Chastain, who has proposed more than a half-dozen light-rail concepts since the late-1990s, said Friday that he is willing to compromise with the city more than in the past, and he is not insisting the city build his entire plan.
“We understand there may be funding issues if we can’t get federal money, and the city should have some flexibility in the plan,” Chastain said by phone from his home in Virginia. “I’m sure the court would rather the litigants work out something than the court have to order something.”
Through the various court cases over the years, Chastain said, he has learned the city has the right to amend or even repeal his petition initiatives.
“I feel like I can work out a brokered compromise. My attitude has changed,” he said. “The court has changed my thinking.”
But Chastain said he is not willing to have his proposed tax increases just go for the city’s own plan, which also may appear on the November ballot. The city wants to expand the downtown streetcar starter line by about 8 miles, with extensions along Main Street, Linwood Boulevard and Independence Avenue and a rapid bus line on Prospect Avenue.
Voters living within a proposed taxing district that encompasses much of the city south of the Missouri River will be asked to approve that taxing district this August. If it passes, those same voters will be asked to approve a sales tax increase and new property tax assessments in November.
Some transit supporters acknowledge that any type of tax increase, either for the city’s streetcar system or Chastain’s plan, is likely to be a tough sell this year, especially because the state of Missouri is also seeking a 3/4-cent sales tax increase for transportation in August.
Chastain’s citywide ballot measure could also make the November ballot confusing, at least south of the Missouri River, transit supporters agreed.
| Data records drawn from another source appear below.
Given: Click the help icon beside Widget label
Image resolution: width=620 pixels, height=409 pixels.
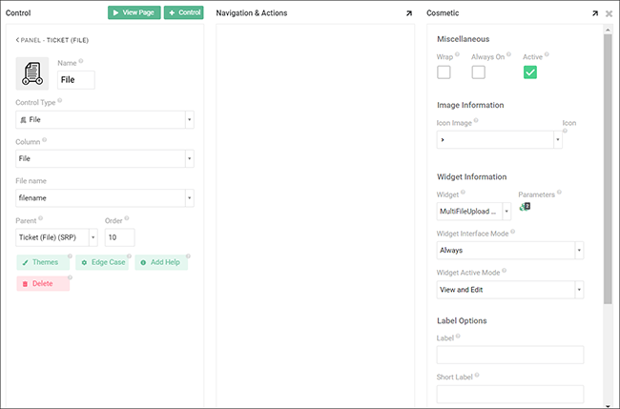Looking at the screenshot, I should click(463, 194).
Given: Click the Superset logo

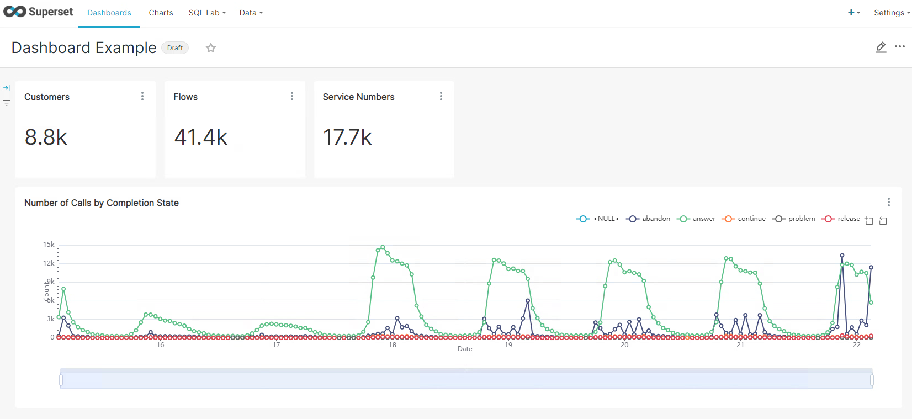Looking at the screenshot, I should [38, 12].
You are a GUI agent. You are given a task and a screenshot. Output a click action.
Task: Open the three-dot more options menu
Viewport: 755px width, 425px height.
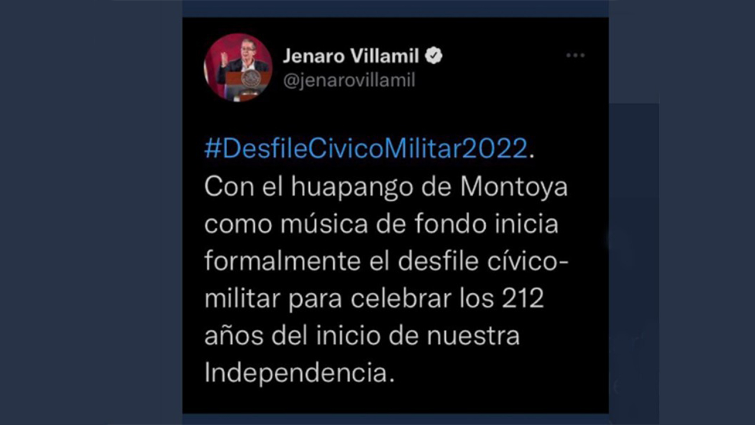[x=575, y=55]
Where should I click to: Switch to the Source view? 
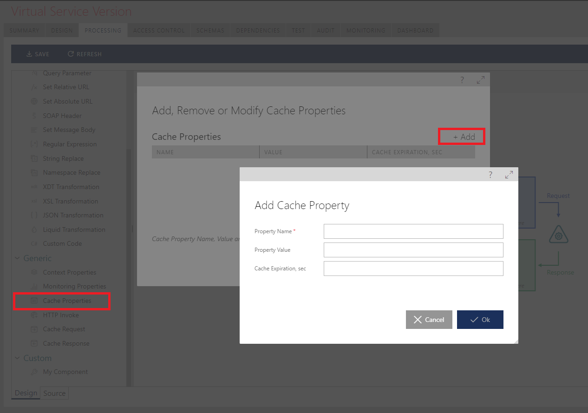click(54, 393)
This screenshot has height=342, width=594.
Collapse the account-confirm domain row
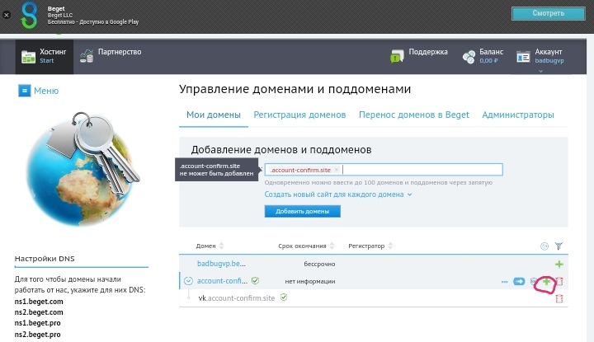tap(188, 282)
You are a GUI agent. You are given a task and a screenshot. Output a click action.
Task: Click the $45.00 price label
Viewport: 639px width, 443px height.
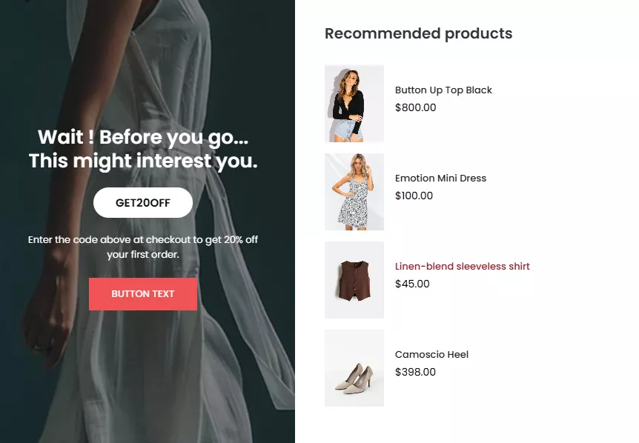(x=412, y=284)
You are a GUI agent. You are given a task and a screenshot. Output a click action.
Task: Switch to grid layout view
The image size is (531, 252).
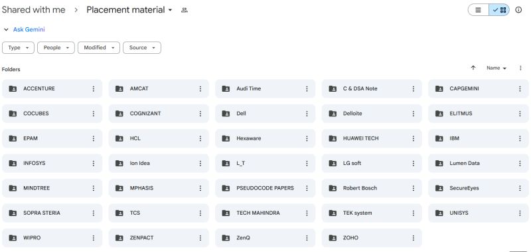tap(499, 10)
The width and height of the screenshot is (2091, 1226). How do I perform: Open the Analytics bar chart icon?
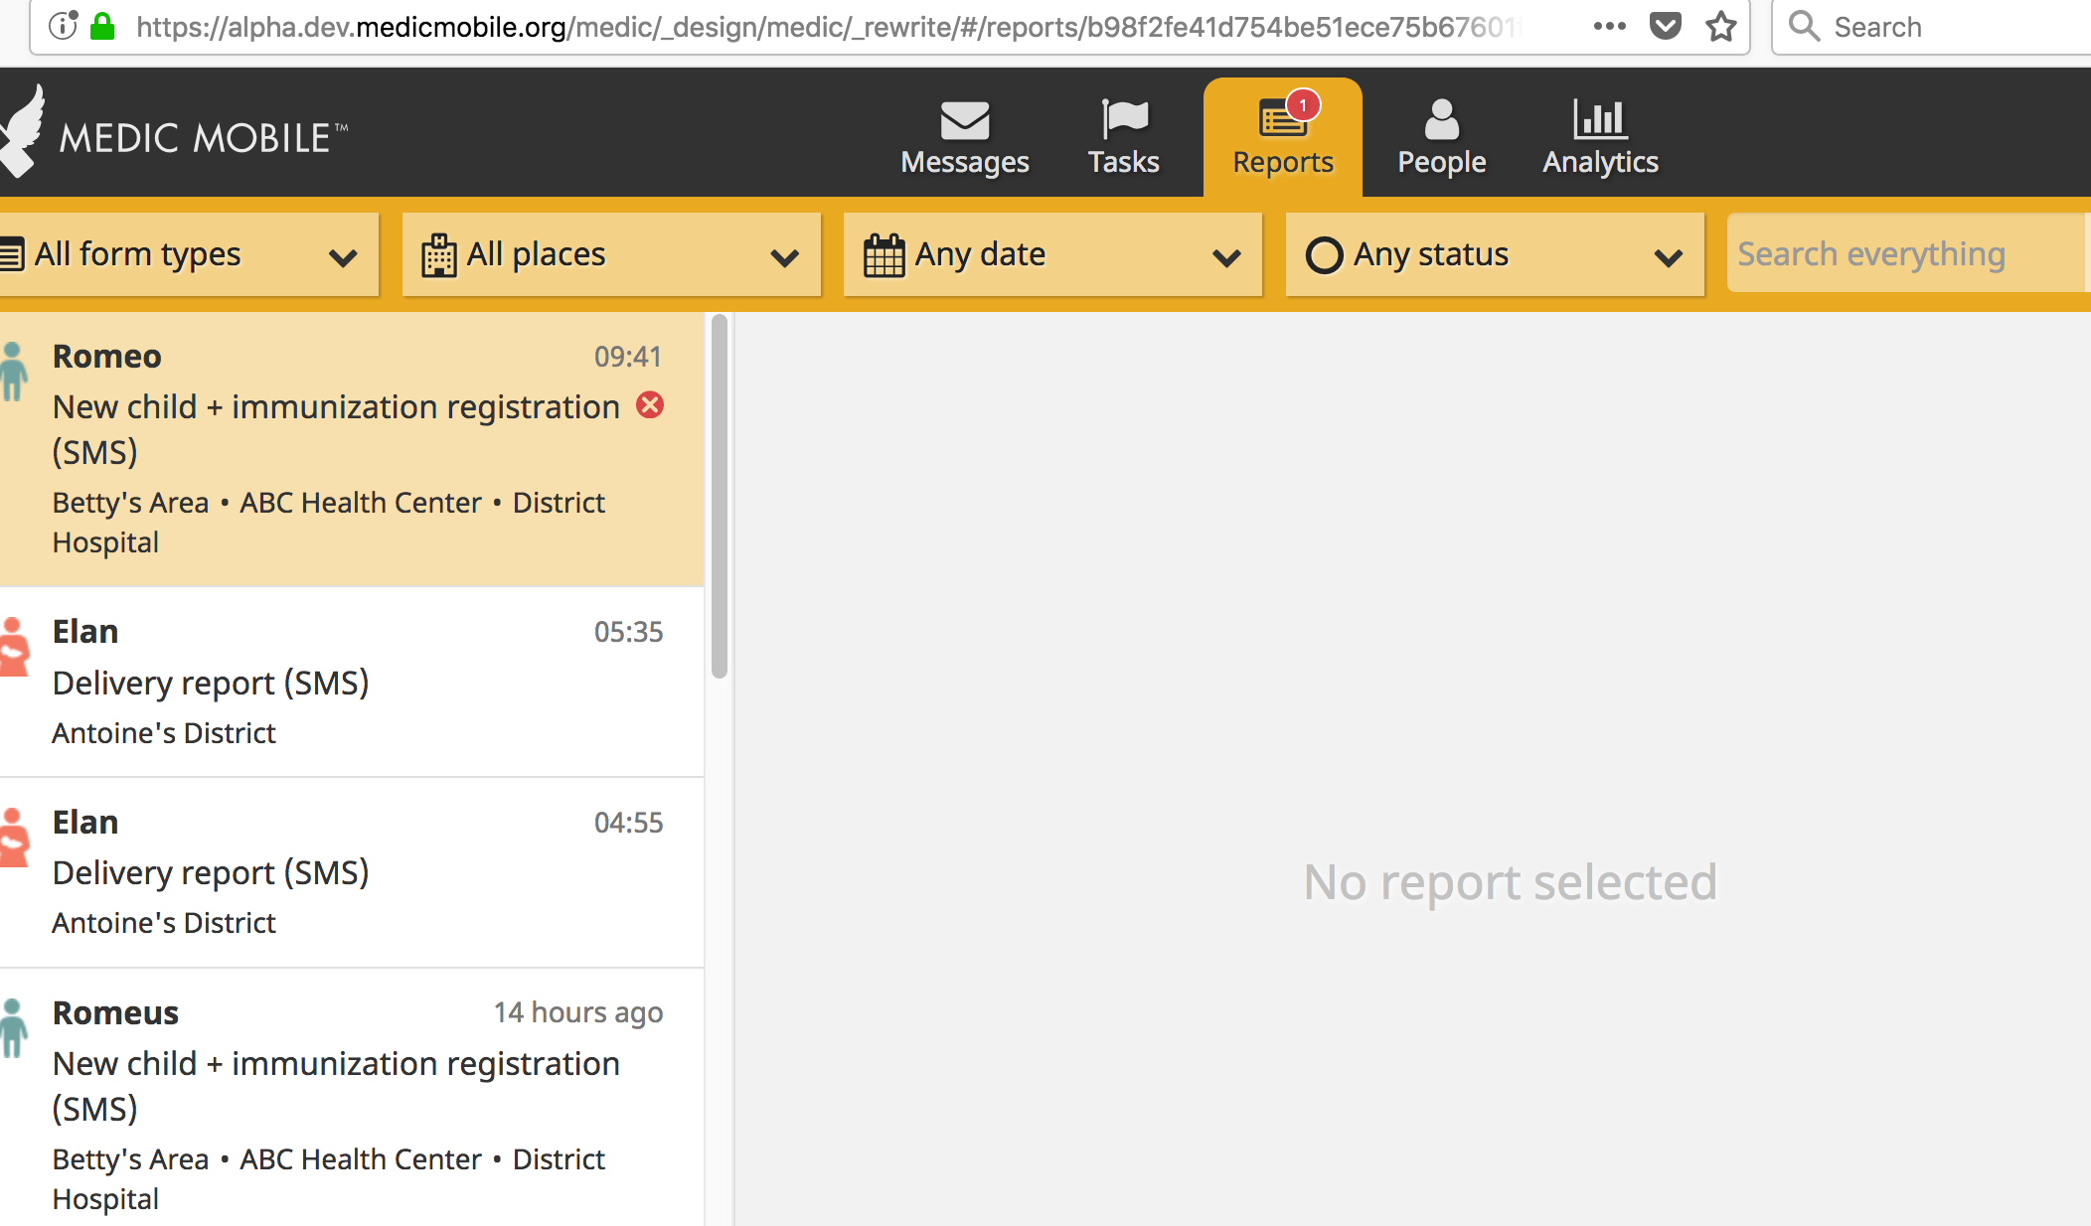tap(1600, 120)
“It’s nerve-racking,” said Kite Singleton, a longtime Kansas City transit advocate who said Chastain’s never-ending activism from out of town has been “disruptive and distracting.”
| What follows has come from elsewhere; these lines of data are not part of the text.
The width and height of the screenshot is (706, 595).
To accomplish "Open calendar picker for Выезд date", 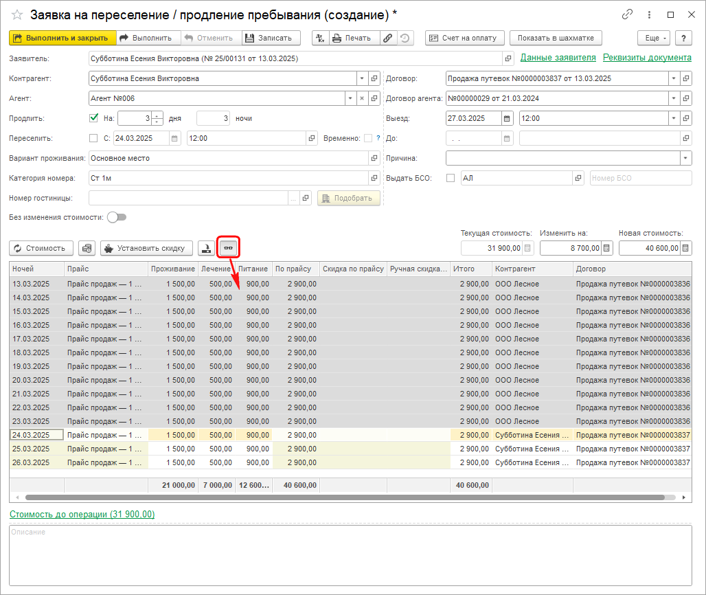I will pyautogui.click(x=508, y=118).
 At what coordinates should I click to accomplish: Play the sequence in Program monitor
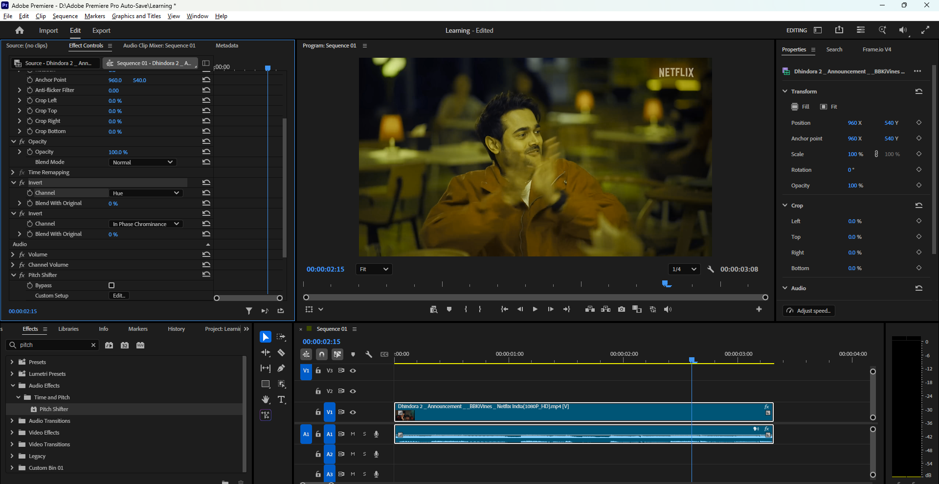(535, 309)
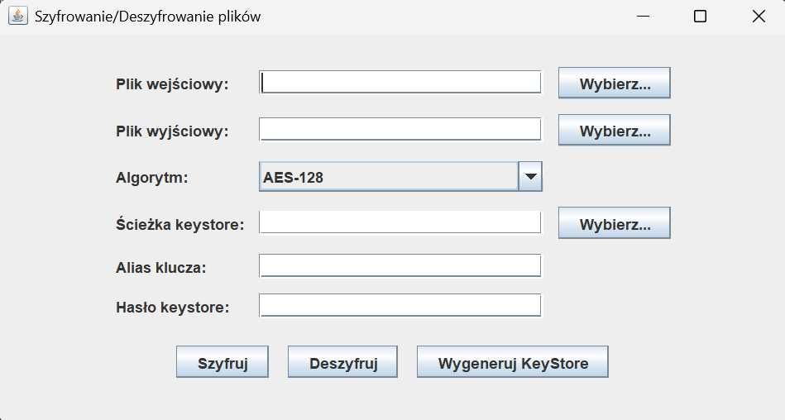Image resolution: width=785 pixels, height=420 pixels.
Task: Click the Algorytm label
Action: pos(152,177)
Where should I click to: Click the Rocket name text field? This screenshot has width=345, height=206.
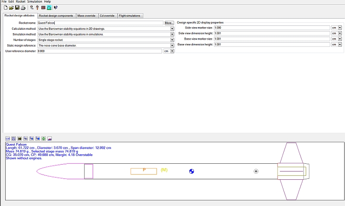point(100,23)
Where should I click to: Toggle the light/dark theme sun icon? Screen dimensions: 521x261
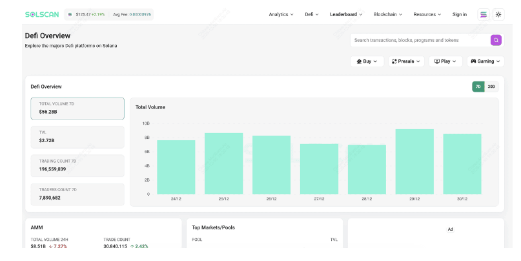pyautogui.click(x=498, y=14)
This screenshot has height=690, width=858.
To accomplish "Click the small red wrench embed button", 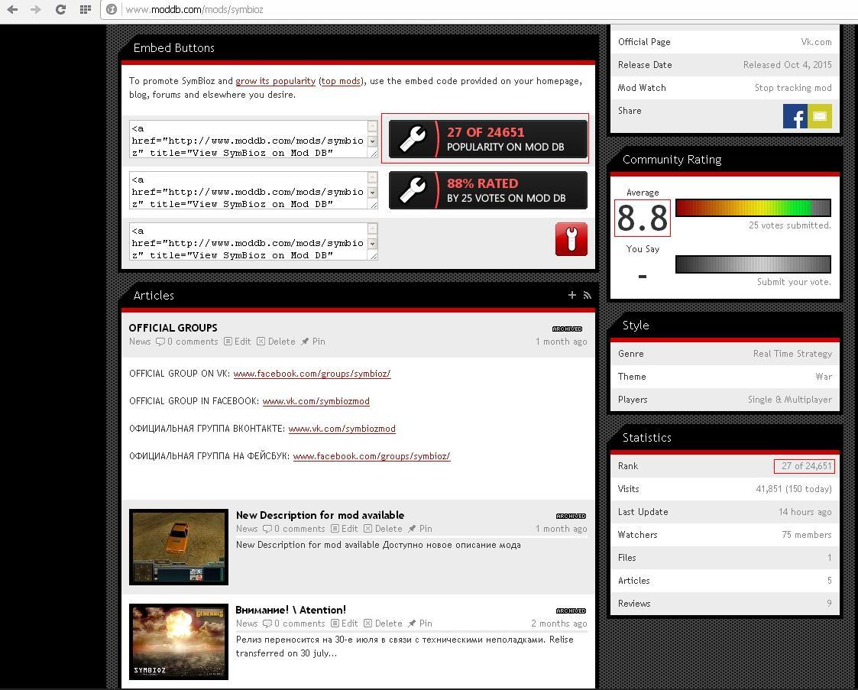I will [x=571, y=239].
Singleton said Chastain has never been willing to do the extensive planning necessary to qualify for federal funding, while the city has worked hard to design a streetcar plan worthy of federal funding. He said two competing measures on the November ballot south of the river won’t help.
“It would be very confusing and certainly destructive to the efforts that scores of people in the public domain and the private sector have been working to craft an appropriate approach to extending the streetcar,” he said.
But Chastain defended his years of activism and said he thought his plan would be worthy of federal funds. Even if it isn’t, he said, the proposed tax increase could provide a windfall for the city.
“Three-eighths cent for 25 years is a substantial investment in modernizing Kansas City’s transit system around light rail,” he said.
To reach Lynn Horsley, call 816-226-2058 or send email to lhorsley@kcstar.com.
Transportation tax proposals
Many voters in Kansas City could face three sets of tax increases related to transportation this year.
LIGHT-RAIL TAX: Kansas City voters could be asked in November to approve sales tax increases totaling 3/8-cent for a light-rail system and more, proposed by Clay Chastain in a 2011 petition drive. But the Missouri Supreme Court says money from the taxes would not have to be spent on any particular project.
STREETCAR TAX: Voters in much of Kansas City south of the Missouri River will be asked in August to establish a bigger taxing district for a streetcar expansion. If that passes, those same voters will be asked in November to approve a sales tax increase and new property tax assessments.
STATE TRANSPORTATION TAX: The state of Missouri is seeking a 3/4-cent sales tax increase in August for highway improvements and other transportation needs. All Missouri voters will be asked to approve the tax.